Show all lines from the records below in which the string "dimensions" is present.
Data for analysis Start Marker
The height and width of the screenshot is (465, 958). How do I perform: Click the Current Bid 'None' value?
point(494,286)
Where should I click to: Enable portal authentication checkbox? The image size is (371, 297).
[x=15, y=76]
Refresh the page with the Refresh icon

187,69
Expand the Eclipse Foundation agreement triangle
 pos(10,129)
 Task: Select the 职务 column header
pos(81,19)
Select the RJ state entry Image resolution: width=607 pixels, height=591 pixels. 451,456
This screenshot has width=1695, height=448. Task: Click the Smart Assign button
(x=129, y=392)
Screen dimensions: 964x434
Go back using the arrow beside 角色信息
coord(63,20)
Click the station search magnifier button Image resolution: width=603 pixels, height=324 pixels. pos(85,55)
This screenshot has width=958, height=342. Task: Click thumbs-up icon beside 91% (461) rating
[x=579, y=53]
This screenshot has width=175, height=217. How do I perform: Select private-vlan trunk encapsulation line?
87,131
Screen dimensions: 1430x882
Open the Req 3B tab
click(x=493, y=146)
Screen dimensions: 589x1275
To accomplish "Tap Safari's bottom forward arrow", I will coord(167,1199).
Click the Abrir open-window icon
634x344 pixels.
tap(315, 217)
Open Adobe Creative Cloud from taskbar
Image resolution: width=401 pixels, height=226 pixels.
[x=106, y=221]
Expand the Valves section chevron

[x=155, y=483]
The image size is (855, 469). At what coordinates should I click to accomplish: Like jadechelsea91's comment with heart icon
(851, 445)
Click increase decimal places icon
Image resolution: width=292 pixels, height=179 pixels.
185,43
Data for analysis End Marker
* Response to the exercise *
Screen dimensions: 964x434
Screen dimensions: 1430x882
Screen dimensions: 589x1275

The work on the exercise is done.